The Elephant in the Room – Technology
By the end of the 2021–22 year, El Faro’s 30-plus employees had been hacked for a year and a half by the Israeli spyware Pegasus. El Faro was not alone in this. More than 180 editors, investigative journalists were reported to be the target or possible targets of Pegasus software hacking (as reported by Guardian). It’s not a coincidence that many of these journalists belong to countries with populist leaders at the helm of affairs.
Threats to journalists now are greater and faster than ever due to technology. It aids the spread of dangerous discourses at a rapid pace and cannot be challenged, cautions Dada.
Reuters global managing editor Nick Tattersall, also responsible for safety and security of journalists at Reuters, insists on ‘practising cyber hygiene’ to protect journalists emotionally and legally against attacks. Very often, he cautions, that online intimidation and harassment against journalists could turn into physical threat. Emotional preparedness and resilience of journalists has taken on more importance now in many countries where Reuters is present. Large sized organisations like Reuters are well resourced with an editorial safety team, which provide its journalists the cushion and wings to do bold and ambitious reporting.
“Our job is not to attract people to this side or that side, it is to report accurately” – Carlos Dada
‘No surprises journalism,’ is how Reuters defines it, checking facts and getting news from all sides ‘through the front door.’ Nick points out that Reuters, which is new to the subscription based model, saw a surge of traffic on their website and subscriptions during key moments of news and politics in the last few months. He cites Trump tariffs and events of the last few days with the US and Israel led Iran war, as events when audiences have turned to Reuters for a more ‘neutral’ fact checked analysis, rather than opinion pieces of other media outlets.
Today more than ever we need to be rigorous, as credibility can be lost in a few seconds, says Dada.
Noa shares that fact checking can take time in certain cases, but in these fast moving times, people have already made up their minds before facts are verified and delivered to them by verified channels.
Is There a Conflict Between Media and Journalism?

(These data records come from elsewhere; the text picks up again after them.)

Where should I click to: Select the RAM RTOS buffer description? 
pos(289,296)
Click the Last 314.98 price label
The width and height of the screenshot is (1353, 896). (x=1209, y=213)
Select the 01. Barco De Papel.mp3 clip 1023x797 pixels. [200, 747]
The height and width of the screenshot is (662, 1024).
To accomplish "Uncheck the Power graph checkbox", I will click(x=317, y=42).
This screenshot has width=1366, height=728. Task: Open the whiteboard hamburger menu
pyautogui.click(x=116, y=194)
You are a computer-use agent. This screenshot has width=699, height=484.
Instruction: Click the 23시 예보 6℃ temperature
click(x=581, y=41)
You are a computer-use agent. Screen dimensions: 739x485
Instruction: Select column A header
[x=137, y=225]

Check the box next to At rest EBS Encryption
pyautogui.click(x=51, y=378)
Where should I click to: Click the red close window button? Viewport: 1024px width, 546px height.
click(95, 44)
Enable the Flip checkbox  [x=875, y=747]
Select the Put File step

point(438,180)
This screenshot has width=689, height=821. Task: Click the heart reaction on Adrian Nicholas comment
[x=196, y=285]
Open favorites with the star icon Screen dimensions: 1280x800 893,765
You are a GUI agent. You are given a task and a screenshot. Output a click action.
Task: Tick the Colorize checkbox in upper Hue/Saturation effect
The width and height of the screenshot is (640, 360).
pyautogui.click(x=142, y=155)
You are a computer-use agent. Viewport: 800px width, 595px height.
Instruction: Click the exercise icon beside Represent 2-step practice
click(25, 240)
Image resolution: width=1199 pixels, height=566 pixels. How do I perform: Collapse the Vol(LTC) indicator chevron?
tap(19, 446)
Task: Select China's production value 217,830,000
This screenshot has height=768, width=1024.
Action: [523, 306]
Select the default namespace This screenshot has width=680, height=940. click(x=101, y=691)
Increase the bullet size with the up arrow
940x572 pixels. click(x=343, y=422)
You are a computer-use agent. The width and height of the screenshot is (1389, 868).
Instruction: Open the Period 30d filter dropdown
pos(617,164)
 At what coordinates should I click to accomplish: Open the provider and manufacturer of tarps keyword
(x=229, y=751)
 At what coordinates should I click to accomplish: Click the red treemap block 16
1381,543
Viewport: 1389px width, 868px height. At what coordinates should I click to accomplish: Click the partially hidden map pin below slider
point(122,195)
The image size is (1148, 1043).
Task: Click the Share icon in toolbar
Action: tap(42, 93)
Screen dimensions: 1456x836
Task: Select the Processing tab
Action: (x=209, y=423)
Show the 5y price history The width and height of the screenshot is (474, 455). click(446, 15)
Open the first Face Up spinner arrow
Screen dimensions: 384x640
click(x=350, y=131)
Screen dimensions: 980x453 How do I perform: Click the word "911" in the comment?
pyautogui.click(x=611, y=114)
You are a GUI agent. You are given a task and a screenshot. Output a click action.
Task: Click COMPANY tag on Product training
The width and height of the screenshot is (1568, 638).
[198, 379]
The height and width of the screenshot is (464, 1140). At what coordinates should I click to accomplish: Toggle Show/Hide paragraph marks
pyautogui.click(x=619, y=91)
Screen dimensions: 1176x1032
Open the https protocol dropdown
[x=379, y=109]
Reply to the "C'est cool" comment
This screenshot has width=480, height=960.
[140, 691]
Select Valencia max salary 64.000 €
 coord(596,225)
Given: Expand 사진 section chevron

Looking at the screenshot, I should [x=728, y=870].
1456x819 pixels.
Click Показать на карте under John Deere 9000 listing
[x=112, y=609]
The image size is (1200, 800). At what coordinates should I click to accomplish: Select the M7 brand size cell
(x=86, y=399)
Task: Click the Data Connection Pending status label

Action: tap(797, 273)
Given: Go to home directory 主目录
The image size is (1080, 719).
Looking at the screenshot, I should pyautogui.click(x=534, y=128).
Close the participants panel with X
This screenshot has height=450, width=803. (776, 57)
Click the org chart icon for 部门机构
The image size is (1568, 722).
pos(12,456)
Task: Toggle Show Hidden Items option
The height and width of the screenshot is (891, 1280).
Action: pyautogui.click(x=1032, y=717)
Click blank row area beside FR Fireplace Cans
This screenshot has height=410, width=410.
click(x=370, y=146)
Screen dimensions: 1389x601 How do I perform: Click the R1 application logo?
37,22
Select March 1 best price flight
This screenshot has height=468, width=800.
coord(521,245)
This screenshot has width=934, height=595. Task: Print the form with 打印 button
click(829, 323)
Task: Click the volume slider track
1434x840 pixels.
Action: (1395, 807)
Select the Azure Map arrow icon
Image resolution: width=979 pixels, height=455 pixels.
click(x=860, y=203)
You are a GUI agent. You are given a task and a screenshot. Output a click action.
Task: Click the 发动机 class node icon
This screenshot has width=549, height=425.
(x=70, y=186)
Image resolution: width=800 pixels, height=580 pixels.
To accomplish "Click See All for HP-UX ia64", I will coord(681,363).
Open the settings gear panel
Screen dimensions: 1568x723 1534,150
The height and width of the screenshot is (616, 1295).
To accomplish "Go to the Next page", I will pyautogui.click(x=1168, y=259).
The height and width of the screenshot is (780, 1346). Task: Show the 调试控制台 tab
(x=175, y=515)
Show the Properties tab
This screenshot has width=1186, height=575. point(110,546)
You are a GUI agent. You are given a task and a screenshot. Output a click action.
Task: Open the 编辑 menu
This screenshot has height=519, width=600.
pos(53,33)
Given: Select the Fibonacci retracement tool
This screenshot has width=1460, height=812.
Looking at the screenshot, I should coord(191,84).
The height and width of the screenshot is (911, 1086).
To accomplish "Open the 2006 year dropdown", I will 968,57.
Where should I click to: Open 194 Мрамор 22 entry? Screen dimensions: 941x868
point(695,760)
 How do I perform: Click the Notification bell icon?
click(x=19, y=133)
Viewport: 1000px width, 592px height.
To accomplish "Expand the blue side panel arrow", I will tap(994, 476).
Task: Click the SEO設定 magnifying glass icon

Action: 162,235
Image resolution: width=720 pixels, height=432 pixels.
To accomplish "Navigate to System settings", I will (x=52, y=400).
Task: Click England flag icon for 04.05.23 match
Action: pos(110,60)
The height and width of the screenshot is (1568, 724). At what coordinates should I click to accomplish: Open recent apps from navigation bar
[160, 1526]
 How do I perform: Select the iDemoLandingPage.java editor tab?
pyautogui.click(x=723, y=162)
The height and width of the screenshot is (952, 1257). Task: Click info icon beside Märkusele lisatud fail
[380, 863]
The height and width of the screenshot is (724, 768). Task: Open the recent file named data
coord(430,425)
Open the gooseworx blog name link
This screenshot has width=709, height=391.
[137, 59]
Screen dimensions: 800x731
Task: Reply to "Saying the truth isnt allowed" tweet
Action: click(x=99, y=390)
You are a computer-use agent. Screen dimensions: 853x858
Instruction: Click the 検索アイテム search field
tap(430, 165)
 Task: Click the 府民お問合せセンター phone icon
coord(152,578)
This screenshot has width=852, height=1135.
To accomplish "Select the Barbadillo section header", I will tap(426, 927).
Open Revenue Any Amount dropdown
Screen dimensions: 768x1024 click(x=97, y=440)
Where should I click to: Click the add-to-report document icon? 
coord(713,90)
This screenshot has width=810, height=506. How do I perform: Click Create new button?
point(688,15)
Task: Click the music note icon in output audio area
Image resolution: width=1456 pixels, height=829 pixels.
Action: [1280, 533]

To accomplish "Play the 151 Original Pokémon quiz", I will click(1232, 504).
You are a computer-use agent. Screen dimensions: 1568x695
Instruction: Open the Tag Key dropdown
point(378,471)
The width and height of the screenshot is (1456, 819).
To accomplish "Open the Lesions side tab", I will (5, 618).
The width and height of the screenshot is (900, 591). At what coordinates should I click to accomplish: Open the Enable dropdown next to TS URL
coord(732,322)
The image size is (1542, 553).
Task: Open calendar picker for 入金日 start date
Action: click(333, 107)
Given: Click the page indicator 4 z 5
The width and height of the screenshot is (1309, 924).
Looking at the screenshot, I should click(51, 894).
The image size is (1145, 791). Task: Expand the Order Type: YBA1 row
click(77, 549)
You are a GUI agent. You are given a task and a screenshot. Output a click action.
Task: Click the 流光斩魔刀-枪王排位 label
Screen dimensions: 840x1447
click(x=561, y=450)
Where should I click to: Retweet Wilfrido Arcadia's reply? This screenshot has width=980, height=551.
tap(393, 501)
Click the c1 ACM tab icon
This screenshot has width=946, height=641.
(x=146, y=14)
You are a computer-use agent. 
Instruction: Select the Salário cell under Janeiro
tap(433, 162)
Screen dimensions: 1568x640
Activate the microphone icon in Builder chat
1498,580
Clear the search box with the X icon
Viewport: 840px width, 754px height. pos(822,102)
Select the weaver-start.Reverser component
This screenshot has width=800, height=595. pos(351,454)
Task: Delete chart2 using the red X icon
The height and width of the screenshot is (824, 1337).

‘How we get our information, or as it’s called content now, is through our phone, which becomes a completely individual activity. Communities are made inside our phones with people that share our shared prejudices, rather than debate and dialogue,’ says Dada.
‘We want to invest our resources investigating power, not standing next to power. But power is draining resources from us, and very effectively.’ Dada insists in El Faro, they of course want to reach more people, but they can’t turn into content producers. He laments on the current trend where traditional allies of journalism are turning to content churning.
‘We don’t have the luxury of being tired of news,’ says Noah on the news fatigue challenge in the Middle East region.
She shares that today news organisations are not competing with another news outlet, they are competing with something else, which might create a positive atmosphere for people.
‘It will be over.’
Dada concludes on an optimistic note with the hope that people will turn to credible journalism when they will be tired of dictators and disenchanted with the populist regimes and their hollow promises.
‘We can be the draft and archivist for another generation,’ adds Noa hopefully.